Generalizes Priestley's duality for distributive meet semi-lattices

Extends Esakia's duality for implicative meet semi-lattices

Provides a new duality for Heyting algebras

Abstract

We develop a new duality for distributive and implicative meet semi-lattices. For distributive meet semi-lattices our duality generalizes Priestley's duality for distributive lattices and provides an improvement of Celani's duality. Our generalized Priestley spaces are similar to the ones constructed by Hansoul. Thus, one can view our duality for distributive meet semi-lattices as a completion of Hansoul's work.
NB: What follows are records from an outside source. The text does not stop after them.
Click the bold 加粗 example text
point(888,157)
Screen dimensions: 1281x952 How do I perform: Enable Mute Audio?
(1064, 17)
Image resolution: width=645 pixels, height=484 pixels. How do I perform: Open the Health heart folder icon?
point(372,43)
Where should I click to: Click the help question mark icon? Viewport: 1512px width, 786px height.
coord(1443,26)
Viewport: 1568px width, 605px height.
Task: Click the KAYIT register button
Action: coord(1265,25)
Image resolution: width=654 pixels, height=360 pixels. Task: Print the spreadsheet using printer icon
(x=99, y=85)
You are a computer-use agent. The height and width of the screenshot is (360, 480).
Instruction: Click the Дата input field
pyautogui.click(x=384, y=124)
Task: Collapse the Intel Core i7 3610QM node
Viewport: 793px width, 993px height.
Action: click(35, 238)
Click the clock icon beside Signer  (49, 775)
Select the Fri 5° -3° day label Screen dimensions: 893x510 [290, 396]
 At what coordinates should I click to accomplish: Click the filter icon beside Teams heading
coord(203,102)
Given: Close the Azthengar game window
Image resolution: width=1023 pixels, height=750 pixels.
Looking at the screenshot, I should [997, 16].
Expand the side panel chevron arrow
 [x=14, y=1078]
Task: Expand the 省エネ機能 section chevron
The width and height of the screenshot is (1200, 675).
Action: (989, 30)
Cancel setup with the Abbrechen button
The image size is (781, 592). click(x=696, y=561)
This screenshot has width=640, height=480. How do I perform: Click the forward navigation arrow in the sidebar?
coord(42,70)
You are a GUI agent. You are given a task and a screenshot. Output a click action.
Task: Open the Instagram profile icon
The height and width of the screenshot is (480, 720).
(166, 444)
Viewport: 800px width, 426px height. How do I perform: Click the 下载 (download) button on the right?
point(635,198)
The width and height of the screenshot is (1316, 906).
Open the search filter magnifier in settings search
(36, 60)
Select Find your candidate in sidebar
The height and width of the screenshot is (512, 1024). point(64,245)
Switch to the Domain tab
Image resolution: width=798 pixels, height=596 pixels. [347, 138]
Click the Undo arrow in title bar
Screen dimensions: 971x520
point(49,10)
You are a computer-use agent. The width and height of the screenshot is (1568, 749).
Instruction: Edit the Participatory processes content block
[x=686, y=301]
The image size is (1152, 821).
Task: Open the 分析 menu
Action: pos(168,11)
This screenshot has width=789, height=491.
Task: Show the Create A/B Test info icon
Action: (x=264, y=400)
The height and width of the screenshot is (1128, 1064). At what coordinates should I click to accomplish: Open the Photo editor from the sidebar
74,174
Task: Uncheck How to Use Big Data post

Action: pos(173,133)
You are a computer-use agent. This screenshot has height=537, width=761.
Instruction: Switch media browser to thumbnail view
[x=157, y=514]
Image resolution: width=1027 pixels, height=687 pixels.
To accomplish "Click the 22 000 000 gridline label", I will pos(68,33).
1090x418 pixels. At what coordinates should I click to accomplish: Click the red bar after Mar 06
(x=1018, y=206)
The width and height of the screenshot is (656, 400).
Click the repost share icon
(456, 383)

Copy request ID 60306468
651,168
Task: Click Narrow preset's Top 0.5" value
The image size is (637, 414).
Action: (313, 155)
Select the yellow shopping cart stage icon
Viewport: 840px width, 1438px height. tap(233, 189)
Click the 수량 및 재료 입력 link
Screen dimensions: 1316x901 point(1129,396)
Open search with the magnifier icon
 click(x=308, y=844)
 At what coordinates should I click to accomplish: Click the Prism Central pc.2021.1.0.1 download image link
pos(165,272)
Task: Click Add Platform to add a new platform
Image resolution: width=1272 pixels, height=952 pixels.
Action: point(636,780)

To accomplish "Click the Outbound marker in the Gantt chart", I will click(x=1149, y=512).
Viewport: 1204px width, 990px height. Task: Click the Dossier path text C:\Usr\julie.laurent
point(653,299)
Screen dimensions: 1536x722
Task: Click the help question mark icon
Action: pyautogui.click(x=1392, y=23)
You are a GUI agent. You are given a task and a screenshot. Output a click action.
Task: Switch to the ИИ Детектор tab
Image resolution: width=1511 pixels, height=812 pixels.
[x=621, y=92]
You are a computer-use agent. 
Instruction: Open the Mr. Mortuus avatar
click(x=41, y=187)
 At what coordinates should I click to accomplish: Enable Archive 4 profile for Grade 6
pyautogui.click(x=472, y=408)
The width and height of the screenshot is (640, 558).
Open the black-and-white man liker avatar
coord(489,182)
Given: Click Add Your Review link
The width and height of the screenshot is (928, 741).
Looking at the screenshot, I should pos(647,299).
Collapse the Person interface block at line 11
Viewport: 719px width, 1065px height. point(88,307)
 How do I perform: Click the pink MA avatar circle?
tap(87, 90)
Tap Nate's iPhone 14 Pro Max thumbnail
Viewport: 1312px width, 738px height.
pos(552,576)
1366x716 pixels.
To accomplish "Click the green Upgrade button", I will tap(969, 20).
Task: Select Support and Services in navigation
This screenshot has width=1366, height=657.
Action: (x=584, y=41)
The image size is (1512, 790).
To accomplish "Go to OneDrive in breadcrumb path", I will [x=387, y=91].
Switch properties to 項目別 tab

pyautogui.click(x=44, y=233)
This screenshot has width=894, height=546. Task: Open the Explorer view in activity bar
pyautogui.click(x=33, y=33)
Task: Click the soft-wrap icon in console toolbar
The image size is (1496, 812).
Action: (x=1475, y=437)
For implicative meet semi-lattices our duality generalizes Esakia's duality for Heyting algebras and provides an improvement of Vrancken-Mawet's and Celani's dualities. In the finite case it also yield's K\"ohler's duality. Thus, one can view our duality for implicative meet semi-lattices as a completion of K\"ohler's work. As a consequence, we also obtain a new duality for Heyting algebras, which is an alternative to the Esakia duality.